Gaining traction as an alternative to using commercial products.
South Africa has projects currently using or looking at utilizing OpenStack:
- ARC - Now called SADIRC.
- IDIA.

Software Containers

Light-weight alternative to virtualization.
Reproducible software environments.
Easily shareable code.
Write once, run anywhere.
Some container systems are build specifically for science.

Quick Overview of Vitual Machines vs.

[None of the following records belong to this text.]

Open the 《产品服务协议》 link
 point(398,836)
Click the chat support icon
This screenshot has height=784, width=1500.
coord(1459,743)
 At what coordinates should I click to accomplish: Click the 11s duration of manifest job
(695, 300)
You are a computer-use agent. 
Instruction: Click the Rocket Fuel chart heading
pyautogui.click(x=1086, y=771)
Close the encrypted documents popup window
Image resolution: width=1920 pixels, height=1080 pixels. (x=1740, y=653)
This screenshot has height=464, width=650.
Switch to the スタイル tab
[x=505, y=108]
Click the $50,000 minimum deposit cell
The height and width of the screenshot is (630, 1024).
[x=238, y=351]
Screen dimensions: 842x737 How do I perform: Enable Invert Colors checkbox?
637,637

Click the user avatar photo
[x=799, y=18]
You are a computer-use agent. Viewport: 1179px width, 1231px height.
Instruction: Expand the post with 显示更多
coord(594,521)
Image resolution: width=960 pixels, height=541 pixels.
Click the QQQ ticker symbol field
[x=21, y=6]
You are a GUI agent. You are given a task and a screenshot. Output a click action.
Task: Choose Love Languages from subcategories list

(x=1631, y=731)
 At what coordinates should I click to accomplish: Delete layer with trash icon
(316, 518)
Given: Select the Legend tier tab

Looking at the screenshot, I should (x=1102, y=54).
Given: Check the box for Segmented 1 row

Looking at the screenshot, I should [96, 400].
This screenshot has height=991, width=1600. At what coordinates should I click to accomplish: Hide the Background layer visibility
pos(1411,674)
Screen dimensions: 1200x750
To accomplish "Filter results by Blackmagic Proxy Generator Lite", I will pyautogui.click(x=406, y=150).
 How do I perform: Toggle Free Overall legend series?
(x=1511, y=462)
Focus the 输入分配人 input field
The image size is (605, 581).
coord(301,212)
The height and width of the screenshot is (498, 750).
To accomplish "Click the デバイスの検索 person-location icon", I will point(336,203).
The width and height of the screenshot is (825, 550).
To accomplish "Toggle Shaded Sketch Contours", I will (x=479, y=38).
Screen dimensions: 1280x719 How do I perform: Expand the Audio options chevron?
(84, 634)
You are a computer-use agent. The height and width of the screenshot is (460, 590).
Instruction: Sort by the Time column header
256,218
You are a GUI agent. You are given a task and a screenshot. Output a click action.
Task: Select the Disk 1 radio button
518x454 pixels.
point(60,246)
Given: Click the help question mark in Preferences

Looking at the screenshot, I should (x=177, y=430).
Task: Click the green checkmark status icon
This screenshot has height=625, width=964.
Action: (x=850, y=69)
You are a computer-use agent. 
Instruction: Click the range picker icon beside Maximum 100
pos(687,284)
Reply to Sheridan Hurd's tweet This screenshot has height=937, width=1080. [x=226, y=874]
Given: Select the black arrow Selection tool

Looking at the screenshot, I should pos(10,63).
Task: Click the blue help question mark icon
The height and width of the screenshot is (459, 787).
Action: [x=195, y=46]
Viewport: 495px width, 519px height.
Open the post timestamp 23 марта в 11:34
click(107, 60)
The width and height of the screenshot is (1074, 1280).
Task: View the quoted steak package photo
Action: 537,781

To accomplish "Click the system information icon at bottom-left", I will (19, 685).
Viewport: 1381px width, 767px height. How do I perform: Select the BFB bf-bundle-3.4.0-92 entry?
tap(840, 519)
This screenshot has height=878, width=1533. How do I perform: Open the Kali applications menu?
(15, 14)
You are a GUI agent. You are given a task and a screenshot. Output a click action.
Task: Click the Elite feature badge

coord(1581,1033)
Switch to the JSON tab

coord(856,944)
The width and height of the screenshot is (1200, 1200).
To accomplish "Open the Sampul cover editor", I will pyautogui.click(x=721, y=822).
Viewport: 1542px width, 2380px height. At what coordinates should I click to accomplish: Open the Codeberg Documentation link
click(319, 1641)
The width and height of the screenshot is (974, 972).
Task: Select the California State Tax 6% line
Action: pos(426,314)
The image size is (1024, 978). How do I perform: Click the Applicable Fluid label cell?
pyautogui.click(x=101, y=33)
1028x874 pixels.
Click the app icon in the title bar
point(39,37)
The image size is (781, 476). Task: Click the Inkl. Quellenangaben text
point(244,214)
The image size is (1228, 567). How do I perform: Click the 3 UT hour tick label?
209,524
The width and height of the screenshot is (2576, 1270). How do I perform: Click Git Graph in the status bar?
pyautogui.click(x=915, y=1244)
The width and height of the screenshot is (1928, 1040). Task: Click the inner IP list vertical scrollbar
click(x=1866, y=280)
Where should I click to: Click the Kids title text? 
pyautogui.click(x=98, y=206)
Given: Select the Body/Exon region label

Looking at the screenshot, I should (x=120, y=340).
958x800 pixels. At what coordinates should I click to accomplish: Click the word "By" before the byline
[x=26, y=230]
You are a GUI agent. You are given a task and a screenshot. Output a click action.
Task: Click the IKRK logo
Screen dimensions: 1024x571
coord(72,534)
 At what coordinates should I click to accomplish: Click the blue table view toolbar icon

Containers

(docker.io)

Proposed Solution

Submit workflow definitions.
Specify run-time arguments for workflow execution.
Select data from list of data authorized for their use.
Select where the resultant data is sent to.
Use the system without knowledge of back-end cloud infrastructure or use of said cloud environment.
Autonomously deploy containers from workflow definition and execute workflow.

Implementation

#!/usr/bin/env cwl-runner
cwlVersion: v1.0
requirements:
  - class: DockerRequirement
    dockerPull: quay.io/ncigdc/fastqc:1
  - class: InlineJavascriptRequirement
class: CommandLineTool
inputs:
  - id: adapters
    type: ["null", File]
    inputBinding:
      prefix: --adapters
  - id: casava
    type: ["null", boolean]
    default: false
    inputBinding:
      prefix: --casava
  - id: contaminants
    type: ["null", File]
    inputBinding:
      prefix: --contaminants
  - id: dir
    type: string
    default: .
    inputBinding:
      prefix: --dir
  - id: extract
    type: boolean
    default: false
    inputBinding:
      prefix: --extract
  - id: format
    type: string
    default: fastq
    inputBinding:
      prefix: --format
  - id: INPUT
    type: File
    format: "edam:format_2182"
    inputBinding:
      position: 99
  - id: kmers
    type: ["null", File]
    inputBinding:
      prefix: --kmers
  - id: limits
    type: ["null", File]
    inputBinding:
      prefix: --limits
  - id: nano
    type: boolean
    default: false
    inputBinding:
      prefix: --nano
  - id: noextract
    type: boolean
    default: true
    inputBinding:
      prefix: --noextract
  - id: nofilter
    type: boolean
    default: false
    inputBinding:
      prefix: --nofilter
  - id: nogroup
    type: boolean
    default: false
    inputBinding:
      prefix: --nogroup
  - id: outdir
    type: string
    default: .
    inputBinding:
      prefix: --outdir
  - id: quiet
    type: boolean
    default: false
    inputBinding:
      prefix: --quiet
  - id: threads
    type: int
    default: 1
    inputBinding:
      prefix: --threads
outputs:
  - id: OUTPUT
    type: File
    outputBinding:
      glob: |
        ${
          function endsWith(str, suffix) {
            return str.indexOf(suffix, str.length - suffix.length) !== -1;
          }
          var filename = inputs.INPUT.nameroot;
          if ( endsWith(filename, '.fq') ) {
            var nameroot = filename.slice(0,-3);
          }
          else if ( endsWith(filename, '.fastq') ) {
            var nameroot = filename.slice(0,-6);
          }
          else {
            var nameroot = filename;
          }
          var output = nameroot +"_fastqc.zip";
          return output
        }
          
baseCommand: [/usr/local/FastQC/fastqc]

Ran a CWL file with a Dockerized Fastqc tool.
Short read data file from NCBI was used as example (NA12878).
- Input data was 2.77 GB, preloaded on cloud environment.
- Resultant data was 650 KB, generated on cloud environment.